– Отца моей дочери. Он со студенческих лет искал человека, с которым можно было бы культурно спиваться. То есть не просто спиваться, а с умными разговорами, – продолжала Мамася.
Долбушин опустил голову.
– Понятно, – сказал он.
– Ничего вам непонятно! – взорвалась Мамася. – Вы не то подумали! Он не спился! Он абсолютно нормальный человек, но все эти посиделки и псевдотворческий антураж… С какой радости я вам все это рассказываю?
Долбушин промолчал. Мамася окончательно рассердилась на него и на себя.
– Как вас вообще зовут?
Долбушин сказал. Мамасе его имя не понравилось.
– Альберт? Хорошо, что мы не в книге! Для книги ваше имя слишком вычурное, нарочитое. В книге я назвала бы вас Никитой или Петром.
– Значит, Петр! – Долбушин сильно накренился вперед и поднялся, опираясь о стол. – Мне нужно отдохнуть. Никому не звоните. Если позвоните – куда угодно, хотя бы самому надежному другу! – нас вскоре найдут и застрелят.
– Нас? – тревожно переспросила Мамася.
– Про вас не знаю. Но меня и девочку точно.
Десять минут спустя Долбушин спал на кровати Артурыча и в его пижаме, даже и ночью не выпуская зонт. Во сне по его лицу прокатывались волны боли – и непонятно было, что служит ее источником: рана, зонт или что-то другое, никак с ними не связанное.
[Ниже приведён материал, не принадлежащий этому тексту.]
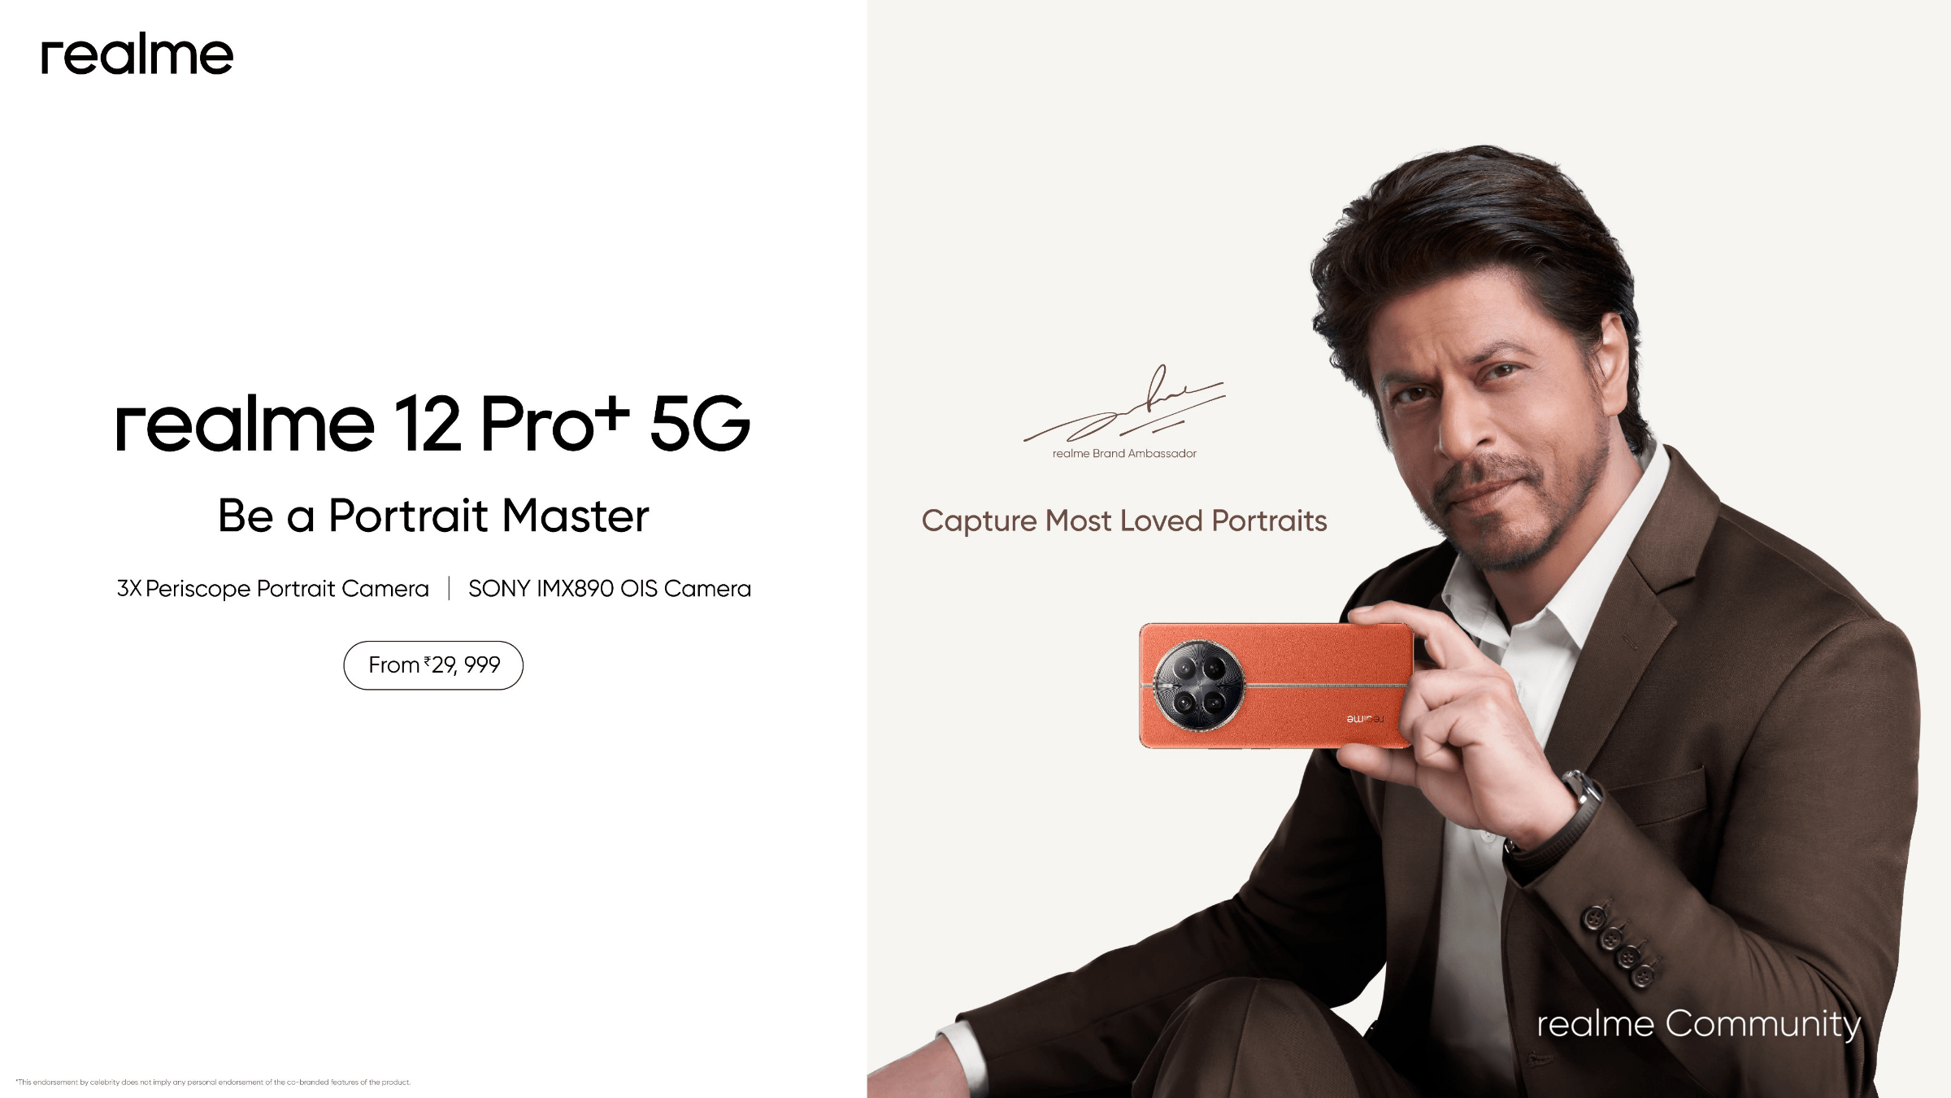Click the 3X Periscope Portrait Camera text

coord(273,589)
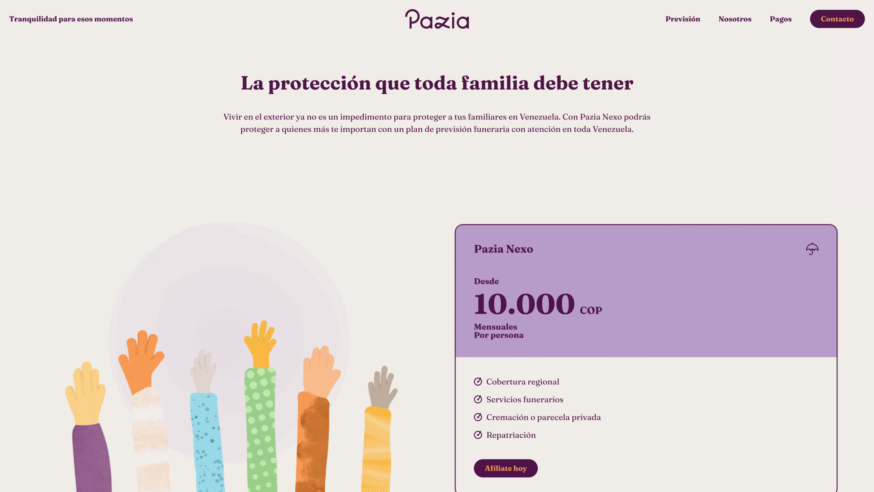The width and height of the screenshot is (874, 492).
Task: Click the umbrella icon in Pazia Nexo card
Action: click(x=812, y=249)
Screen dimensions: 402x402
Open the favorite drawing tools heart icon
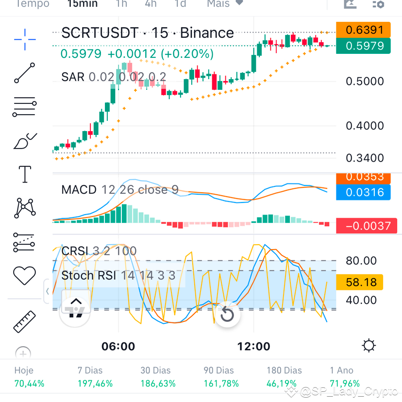click(x=24, y=275)
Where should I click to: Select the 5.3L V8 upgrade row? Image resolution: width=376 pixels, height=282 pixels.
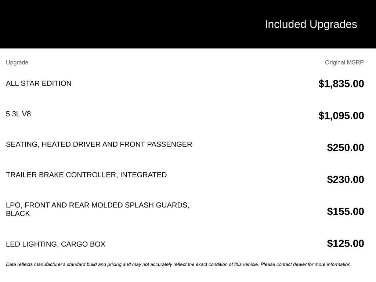tap(185, 114)
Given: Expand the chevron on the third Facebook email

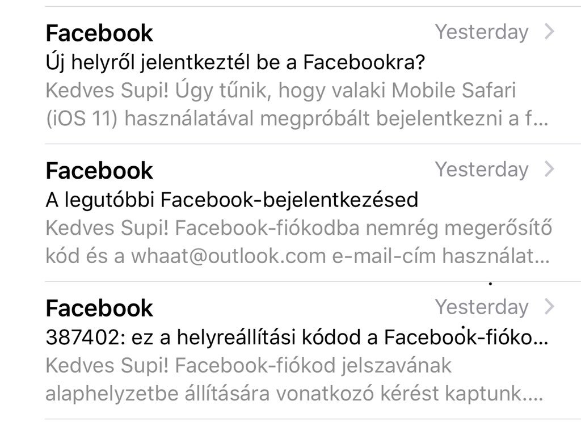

Мамася сидела на соседней кровати, на которую незадолго перед тем перетащила Элю. Девушка лежала, уткнувшись лицом в подушку. «Такая же, как Рина, и с такой же длинной, решительно-худой спиной!» – подумала Мамася. На всякий случай она провела рукой по ее голени, проверяя, нет ли пристегнутых ножен.
Был тот ночной час, когда восприятие мира сдвигается, а вещи кажутся такими, какие они есть, во всей своей истине. Понимаешь, например, что носок – это тряпочка, обмотанная вокруг ноги, а деньги – нарисованные бумажки. Мамася смотрела на Элю и не понимала, кто это. Рина или не Рина? Ее дочь или не ее дочь?
«Все мои дочери! А я безумно устала!» – беспомощно подумала Мамася, уступая своей усталости. Она сходила на кухню погасить свет, потом легла рядом с Элей и, положив голову ей на ноги, уснула.
Суслики тихо дышали в своих норках.
Глава 14
Культурист и Чучундрик
Я играю сам с собой в невеселую игру. Я сижу в окопе. На нас идут хорошо вооруженные дивизии. Я замерз, устал, голоден и простужен. На лице у меня щетина, шинель сырая, в ботинках чавкает грязь. У меня две обоймы патронов, граната, фляга с водой, в кармане кусок хлеба – и это все. Командир застрелился ночью, политрук сбежал. Всеобщая паника. Вокруг все задирают руки. Хватит у меня мужества остаться в окопе и умереть? Или я найду тысячи отговорок и оправданий для своей трусости?
– Н-нет! – сказал Макс.
– Н-никогда! – сказал Макс.
– Не уговаривай! – сказал Макс.
– Ни за ч-что! – сказал Макс.
– Она т-тебе сама с-сказала? – спросил Макс.
– А ей кто сы…сказал? – спросил Макс.
– Ну так и б-быть! – сказал Макс.
– К-когда? – спросил Макс.
– А мы успеем? В-вот б-блин! – вскочил Макс.
Самое забавное, что во время всей этой тирады Афанасий едва признес два-три слова, спокойно ожидая финала. Он знал, что слов можно не тратить. Поначалу Макс всегда отказывается, после чего его «нет» превращается в «да» методом самоуговаривания.
Час спустя Макс и Афанасий ехали на электричке встречаться с Ниной и Гулей. Макс дремал, вздрагивая головой всякий раз, как электричка ускорялась. Под курткой угадывался шнеппер, с которым он не расставался даже ночью, рискуя отстрелить себе большие пальцы ног.
Афанасий дышал на стекло вагона и задавался извечными вопросами. Вопросы были такими: люблю ли я Гулю? Что такое любовь? Каким образом я могу быть уверен, что это чувство именно любовь, а не симпатия? Ведь Гуля часто кажется мне больше смешной, чем красивой. Ее ноги кажутся мне слишком худыми, а колени торчащими. Меня раздражают ее взвизгивания и привычка все хватать и трогать. Можно ли любить человека и одновременно замечать его недостатки? И может ли такое случиться, что я проживу всю жизнь и никого так и не полюблю? Вдруг я психологически бракованный? Ведь это, в принципе, было бы ужасно!